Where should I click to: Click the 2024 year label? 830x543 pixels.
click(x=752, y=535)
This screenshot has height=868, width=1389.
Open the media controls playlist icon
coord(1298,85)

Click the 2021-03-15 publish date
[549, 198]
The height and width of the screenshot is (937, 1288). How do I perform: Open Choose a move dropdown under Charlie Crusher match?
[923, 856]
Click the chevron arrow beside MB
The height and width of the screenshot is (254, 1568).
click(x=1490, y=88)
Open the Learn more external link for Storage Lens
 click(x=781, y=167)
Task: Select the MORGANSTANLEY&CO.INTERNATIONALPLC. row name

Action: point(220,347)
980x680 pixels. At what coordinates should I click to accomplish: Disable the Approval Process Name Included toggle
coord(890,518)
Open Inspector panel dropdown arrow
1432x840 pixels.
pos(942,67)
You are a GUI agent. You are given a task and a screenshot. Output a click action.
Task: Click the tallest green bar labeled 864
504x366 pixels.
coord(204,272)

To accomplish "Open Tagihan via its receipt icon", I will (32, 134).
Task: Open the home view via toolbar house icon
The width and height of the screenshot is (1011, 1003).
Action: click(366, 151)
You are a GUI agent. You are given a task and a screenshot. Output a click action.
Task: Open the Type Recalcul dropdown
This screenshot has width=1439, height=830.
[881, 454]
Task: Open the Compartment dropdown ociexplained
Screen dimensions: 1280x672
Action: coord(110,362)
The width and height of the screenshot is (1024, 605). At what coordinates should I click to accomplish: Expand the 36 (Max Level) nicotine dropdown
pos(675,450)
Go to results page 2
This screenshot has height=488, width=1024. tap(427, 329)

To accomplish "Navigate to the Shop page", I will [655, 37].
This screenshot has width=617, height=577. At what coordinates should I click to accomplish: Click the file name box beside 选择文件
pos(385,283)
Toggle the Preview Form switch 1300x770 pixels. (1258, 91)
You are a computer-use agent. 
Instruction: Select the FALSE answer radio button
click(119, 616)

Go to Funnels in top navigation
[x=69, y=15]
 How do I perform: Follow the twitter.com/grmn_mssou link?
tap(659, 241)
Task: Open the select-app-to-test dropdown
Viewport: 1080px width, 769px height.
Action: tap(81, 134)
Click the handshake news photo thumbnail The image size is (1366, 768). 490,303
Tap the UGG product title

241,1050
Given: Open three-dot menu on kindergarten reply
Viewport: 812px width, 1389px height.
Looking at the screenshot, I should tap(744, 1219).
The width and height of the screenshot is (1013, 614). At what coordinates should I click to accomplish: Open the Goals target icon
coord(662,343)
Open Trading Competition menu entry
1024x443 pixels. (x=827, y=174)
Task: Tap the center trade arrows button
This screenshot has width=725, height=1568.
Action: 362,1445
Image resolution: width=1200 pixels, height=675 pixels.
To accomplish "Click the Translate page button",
----
TASK REQUIREMENTS:
When you write out the listing, keep every line exactly as it is above.

EXERCISE ANSWER:
Where should I click to: Click the 2024 year label? 830x543 pixels.
click(x=752, y=535)
This screenshot has height=868, width=1389.
Open the media controls playlist icon
coord(1298,85)

Click the 2021-03-15 publish date
[549, 198]
The height and width of the screenshot is (937, 1288). How do I perform: Open Choose a move dropdown under Charlie Crusher match?
[923, 856]
Click the chevron arrow beside MB
The height and width of the screenshot is (254, 1568).
click(x=1490, y=88)
Open the Learn more external link for Storage Lens
 click(x=781, y=167)
Task: Select the MORGANSTANLEY&CO.INTERNATIONALPLC. row name

Action: point(220,347)
980x680 pixels. At what coordinates should I click to accomplish: Disable the Approval Process Name Included toggle
coord(890,518)
Open Inspector panel dropdown arrow
1432x840 pixels.
pos(942,67)
You are a GUI agent. You are given a task and a screenshot. Output a click action.
Task: Click the tallest green bar labeled 864
504x366 pixels.
coord(204,272)

To accomplish "Open Tagihan via its receipt icon", I will (32, 134).
Task: Open the home view via toolbar house icon
The width and height of the screenshot is (1011, 1003).
Action: click(366, 151)
You are a GUI agent. You are given a task and a screenshot. Output a click action.
Task: Open the Type Recalcul dropdown
This screenshot has width=1439, height=830.
[881, 454]
Task: Open the Compartment dropdown ociexplained
Screen dimensions: 1280x672
Action: coord(110,362)
The width and height of the screenshot is (1024, 605). At what coordinates should I click to accomplish: Expand the 36 (Max Level) nicotine dropdown
pos(675,450)
Go to results page 2
This screenshot has height=488, width=1024. tap(427, 329)

To accomplish "Navigate to the Shop page", I will [655, 37].
This screenshot has width=617, height=577. At what coordinates should I click to accomplish: Click the file name box beside 选择文件
pos(385,283)
Toggle the Preview Form switch 1300x770 pixels. (1258, 91)
You are a computer-use agent. 
Instruction: Select the FALSE answer radio button
click(119, 616)

Go to Funnels in top navigation
[x=69, y=15]
 How do I perform: Follow the twitter.com/grmn_mssou link?
tap(659, 241)
Task: Open the select-app-to-test dropdown
Viewport: 1080px width, 769px height.
Action: tap(81, 134)
Click the handshake news photo thumbnail The image size is (1366, 768). 490,303
Tap the UGG product title

241,1050
Given: Open three-dot menu on kindergarten reply
Viewport: 812px width, 1389px height.
Looking at the screenshot, I should tap(744, 1219).
The width and height of the screenshot is (1013, 614). At what coordinates should I click to accomplish: Open the Goals target icon
coord(662,343)
Open Trading Competition menu entry
1024x443 pixels. (x=827, y=174)
Task: Tap the center trade arrows button
This screenshot has width=725, height=1568.
Action: 362,1445
Image resolution: width=1200 pixels, height=675 pixels.
To accomplish "Click the Translate page button",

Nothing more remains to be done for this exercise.